MATERIAL SHOWN: Begin

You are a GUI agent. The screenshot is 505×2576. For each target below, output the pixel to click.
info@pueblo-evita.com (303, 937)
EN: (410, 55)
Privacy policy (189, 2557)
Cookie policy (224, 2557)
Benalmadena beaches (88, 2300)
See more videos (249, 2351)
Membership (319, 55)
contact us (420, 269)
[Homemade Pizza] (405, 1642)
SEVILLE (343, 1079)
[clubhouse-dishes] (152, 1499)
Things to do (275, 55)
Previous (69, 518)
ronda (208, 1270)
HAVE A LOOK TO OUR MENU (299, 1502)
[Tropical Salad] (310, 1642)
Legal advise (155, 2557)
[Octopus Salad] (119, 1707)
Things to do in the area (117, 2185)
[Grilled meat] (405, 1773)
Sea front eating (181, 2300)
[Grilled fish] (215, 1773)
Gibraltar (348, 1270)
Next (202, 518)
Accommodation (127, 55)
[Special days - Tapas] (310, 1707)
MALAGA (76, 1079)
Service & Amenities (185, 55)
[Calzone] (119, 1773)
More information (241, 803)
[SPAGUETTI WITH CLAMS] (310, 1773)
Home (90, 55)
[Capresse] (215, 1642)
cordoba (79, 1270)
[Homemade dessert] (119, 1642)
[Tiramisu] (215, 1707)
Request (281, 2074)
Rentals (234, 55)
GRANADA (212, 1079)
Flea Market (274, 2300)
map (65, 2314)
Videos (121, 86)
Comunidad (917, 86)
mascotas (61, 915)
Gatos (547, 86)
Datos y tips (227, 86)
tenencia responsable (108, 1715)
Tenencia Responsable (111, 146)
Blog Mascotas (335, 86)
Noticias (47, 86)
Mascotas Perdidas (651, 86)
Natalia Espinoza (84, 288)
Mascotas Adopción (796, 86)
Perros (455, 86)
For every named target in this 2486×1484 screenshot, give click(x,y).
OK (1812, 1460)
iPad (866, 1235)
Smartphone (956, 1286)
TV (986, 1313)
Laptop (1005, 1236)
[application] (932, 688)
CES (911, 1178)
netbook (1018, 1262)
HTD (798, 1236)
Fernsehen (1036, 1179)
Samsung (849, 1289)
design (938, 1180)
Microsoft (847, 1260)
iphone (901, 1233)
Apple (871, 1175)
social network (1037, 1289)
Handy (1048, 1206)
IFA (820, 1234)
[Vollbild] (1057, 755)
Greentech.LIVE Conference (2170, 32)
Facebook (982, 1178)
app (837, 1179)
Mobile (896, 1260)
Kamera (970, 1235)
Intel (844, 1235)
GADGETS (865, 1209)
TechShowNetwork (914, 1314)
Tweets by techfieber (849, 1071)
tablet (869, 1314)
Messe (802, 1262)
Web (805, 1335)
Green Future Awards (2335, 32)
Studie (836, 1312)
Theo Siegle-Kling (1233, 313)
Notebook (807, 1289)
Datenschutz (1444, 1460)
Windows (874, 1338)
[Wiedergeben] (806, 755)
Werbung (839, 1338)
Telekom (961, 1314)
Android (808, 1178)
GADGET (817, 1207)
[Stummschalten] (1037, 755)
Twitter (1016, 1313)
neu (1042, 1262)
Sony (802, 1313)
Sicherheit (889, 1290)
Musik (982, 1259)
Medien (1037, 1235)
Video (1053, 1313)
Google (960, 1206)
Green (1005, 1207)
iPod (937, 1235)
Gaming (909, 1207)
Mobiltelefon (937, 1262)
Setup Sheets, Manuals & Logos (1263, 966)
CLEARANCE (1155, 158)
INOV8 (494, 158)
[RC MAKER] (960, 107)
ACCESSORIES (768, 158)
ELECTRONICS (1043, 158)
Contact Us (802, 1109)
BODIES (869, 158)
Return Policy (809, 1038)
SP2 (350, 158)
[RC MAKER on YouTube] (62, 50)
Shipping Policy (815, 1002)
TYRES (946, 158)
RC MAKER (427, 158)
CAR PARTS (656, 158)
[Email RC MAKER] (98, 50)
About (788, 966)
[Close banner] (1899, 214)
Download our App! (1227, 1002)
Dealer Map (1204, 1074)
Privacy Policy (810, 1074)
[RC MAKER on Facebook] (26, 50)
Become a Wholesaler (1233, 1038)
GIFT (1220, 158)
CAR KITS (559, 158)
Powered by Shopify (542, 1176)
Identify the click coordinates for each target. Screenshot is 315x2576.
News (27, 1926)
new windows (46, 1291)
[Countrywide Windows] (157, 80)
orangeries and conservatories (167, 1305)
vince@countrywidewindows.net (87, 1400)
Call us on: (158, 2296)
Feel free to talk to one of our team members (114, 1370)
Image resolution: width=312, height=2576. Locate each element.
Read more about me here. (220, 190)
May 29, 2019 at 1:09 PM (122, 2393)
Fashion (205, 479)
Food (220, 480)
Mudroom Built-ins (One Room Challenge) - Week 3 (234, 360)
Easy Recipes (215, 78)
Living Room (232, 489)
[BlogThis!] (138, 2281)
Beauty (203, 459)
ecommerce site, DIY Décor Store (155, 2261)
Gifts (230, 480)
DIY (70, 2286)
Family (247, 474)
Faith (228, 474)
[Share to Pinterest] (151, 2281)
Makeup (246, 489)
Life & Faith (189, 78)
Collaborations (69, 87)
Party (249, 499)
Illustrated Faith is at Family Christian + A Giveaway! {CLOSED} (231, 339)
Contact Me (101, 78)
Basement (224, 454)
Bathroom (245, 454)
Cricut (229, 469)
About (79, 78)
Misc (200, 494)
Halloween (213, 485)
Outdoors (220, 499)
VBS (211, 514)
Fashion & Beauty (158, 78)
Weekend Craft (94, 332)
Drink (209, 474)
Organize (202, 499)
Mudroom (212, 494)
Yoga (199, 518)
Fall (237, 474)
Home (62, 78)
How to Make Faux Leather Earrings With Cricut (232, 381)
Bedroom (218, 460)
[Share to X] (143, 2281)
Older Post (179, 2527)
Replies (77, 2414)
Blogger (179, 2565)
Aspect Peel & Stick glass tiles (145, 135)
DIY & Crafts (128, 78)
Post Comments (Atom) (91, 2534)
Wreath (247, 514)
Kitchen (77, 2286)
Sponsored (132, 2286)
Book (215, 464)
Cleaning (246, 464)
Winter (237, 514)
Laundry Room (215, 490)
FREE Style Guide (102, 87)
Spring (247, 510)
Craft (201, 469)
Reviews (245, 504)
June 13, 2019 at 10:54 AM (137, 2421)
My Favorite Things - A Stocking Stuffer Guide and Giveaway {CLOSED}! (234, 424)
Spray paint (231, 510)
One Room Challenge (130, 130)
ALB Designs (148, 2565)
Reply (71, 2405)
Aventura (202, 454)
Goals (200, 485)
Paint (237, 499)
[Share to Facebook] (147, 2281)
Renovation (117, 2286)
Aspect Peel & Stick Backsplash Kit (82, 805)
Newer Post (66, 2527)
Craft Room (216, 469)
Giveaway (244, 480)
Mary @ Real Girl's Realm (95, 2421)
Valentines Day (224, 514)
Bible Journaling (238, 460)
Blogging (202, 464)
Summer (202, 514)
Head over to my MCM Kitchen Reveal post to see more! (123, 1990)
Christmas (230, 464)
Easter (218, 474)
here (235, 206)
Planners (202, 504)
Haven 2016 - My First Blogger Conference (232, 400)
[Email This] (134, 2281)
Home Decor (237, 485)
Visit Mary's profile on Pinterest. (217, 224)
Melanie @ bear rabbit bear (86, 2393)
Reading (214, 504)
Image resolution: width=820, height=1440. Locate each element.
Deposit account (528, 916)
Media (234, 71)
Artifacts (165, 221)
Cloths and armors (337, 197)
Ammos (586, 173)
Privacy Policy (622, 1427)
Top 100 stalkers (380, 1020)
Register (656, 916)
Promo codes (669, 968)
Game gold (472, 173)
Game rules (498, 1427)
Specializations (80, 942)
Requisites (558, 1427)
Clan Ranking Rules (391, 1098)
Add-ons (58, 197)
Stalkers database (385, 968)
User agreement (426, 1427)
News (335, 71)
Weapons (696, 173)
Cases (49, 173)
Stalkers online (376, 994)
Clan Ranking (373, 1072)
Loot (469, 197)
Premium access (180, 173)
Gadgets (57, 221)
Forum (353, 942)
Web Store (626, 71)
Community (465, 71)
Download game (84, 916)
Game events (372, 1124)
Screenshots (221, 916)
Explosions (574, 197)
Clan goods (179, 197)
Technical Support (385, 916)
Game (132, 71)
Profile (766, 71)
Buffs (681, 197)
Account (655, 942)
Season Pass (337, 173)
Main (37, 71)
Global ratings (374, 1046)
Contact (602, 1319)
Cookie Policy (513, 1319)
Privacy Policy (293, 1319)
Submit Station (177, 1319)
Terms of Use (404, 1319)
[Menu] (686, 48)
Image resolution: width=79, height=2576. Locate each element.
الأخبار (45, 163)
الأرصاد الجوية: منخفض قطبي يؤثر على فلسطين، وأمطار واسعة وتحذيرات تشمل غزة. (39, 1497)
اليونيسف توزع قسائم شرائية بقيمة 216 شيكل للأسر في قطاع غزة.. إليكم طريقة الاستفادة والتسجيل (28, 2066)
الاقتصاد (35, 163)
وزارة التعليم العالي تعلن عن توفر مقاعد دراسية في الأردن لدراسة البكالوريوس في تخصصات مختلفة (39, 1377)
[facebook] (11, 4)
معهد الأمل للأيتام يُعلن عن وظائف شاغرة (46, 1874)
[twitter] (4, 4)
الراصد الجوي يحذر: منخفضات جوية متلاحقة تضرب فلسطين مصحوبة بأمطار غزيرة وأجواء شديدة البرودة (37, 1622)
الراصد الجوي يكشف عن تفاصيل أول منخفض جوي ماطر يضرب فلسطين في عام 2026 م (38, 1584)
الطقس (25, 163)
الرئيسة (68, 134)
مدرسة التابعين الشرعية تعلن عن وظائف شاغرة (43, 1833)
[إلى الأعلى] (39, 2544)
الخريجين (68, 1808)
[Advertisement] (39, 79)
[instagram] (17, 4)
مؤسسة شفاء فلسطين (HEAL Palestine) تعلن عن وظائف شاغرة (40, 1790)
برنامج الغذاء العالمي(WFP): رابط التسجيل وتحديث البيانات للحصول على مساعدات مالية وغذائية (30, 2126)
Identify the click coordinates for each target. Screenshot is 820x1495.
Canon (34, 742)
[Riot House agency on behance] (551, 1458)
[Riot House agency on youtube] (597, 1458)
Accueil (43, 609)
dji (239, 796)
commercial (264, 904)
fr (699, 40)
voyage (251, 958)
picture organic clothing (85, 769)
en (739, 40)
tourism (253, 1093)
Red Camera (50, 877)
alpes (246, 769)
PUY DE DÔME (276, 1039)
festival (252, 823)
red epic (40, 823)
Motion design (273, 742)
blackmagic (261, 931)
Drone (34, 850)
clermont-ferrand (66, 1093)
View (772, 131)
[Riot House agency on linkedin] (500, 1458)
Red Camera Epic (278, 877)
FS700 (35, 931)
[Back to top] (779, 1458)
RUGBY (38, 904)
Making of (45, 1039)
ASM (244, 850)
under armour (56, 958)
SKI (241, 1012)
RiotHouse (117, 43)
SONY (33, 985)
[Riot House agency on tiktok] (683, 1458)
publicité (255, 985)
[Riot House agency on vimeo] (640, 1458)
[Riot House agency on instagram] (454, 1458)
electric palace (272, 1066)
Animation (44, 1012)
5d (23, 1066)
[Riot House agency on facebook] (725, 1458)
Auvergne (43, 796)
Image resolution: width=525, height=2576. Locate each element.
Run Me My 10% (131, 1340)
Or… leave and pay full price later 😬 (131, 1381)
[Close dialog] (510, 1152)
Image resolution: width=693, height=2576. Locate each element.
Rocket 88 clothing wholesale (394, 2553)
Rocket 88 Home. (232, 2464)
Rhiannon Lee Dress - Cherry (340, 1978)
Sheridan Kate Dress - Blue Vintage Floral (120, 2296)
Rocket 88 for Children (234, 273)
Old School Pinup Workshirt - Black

MATERIAL SHOWN: End

### WHAT THE TASK ASKS:
Could you retype exactly the lines above, starting at the line that contains "[Menu] (686, 48)" and ending at the line that contains "[Riot House agency on linkedin] (500, 1458)", and nothing more?

### SOLUTION:
[Menu] (686, 48)
Image resolution: width=79, height=2576. Locate each element.
الأخبار (45, 163)
الأرصاد الجوية: منخفض قطبي يؤثر على فلسطين، وأمطار واسعة وتحذيرات تشمل غزة. (39, 1497)
اليونيسف توزع قسائم شرائية بقيمة 216 شيكل للأسر في قطاع غزة.. إليكم طريقة الاستفادة والتسجيل (28, 2066)
الاقتصاد (35, 163)
وزارة التعليم العالي تعلن عن توفر مقاعد دراسية في الأردن لدراسة البكالوريوس في تخصصات مختلفة (39, 1377)
[facebook] (11, 4)
معهد الأمل للأيتام يُعلن عن وظائف شاغرة (46, 1874)
[twitter] (4, 4)
الراصد الجوي يحذر: منخفضات جوية متلاحقة تضرب فلسطين مصحوبة بأمطار غزيرة وأجواء شديدة البرودة (37, 1622)
الراصد الجوي يكشف عن تفاصيل أول منخفض جوي ماطر يضرب فلسطين في عام 2026 م (38, 1584)
الطقس (25, 163)
الرئيسة (68, 134)
مدرسة التابعين الشرعية تعلن عن وظائف شاغرة (43, 1833)
[إلى الأعلى] (39, 2544)
الخريجين (68, 1808)
[Advertisement] (39, 79)
[instagram] (17, 4)
مؤسسة شفاء فلسطين (HEAL Palestine) تعلن عن وظائف شاغرة (40, 1790)
برنامج الغذاء العالمي(WFP): رابط التسجيل وتحديث البيانات للحصول على مساعدات مالية وغذائية (30, 2126)
Identify the click coordinates for each target. Screenshot is 820x1495.
Canon (34, 742)
[Riot House agency on behance] (551, 1458)
[Riot House agency on youtube] (597, 1458)
Accueil (43, 609)
dji (239, 796)
commercial (264, 904)
fr (699, 40)
voyage (251, 958)
picture organic clothing (85, 769)
en (739, 40)
tourism (253, 1093)
Red Camera (50, 877)
alpes (246, 769)
PUY DE DÔME (276, 1039)
festival (252, 823)
red epic (40, 823)
Motion design (273, 742)
blackmagic (261, 931)
Drone (34, 850)
clermont-ferrand (66, 1093)
View (772, 131)
[Riot House agency on linkedin] (500, 1458)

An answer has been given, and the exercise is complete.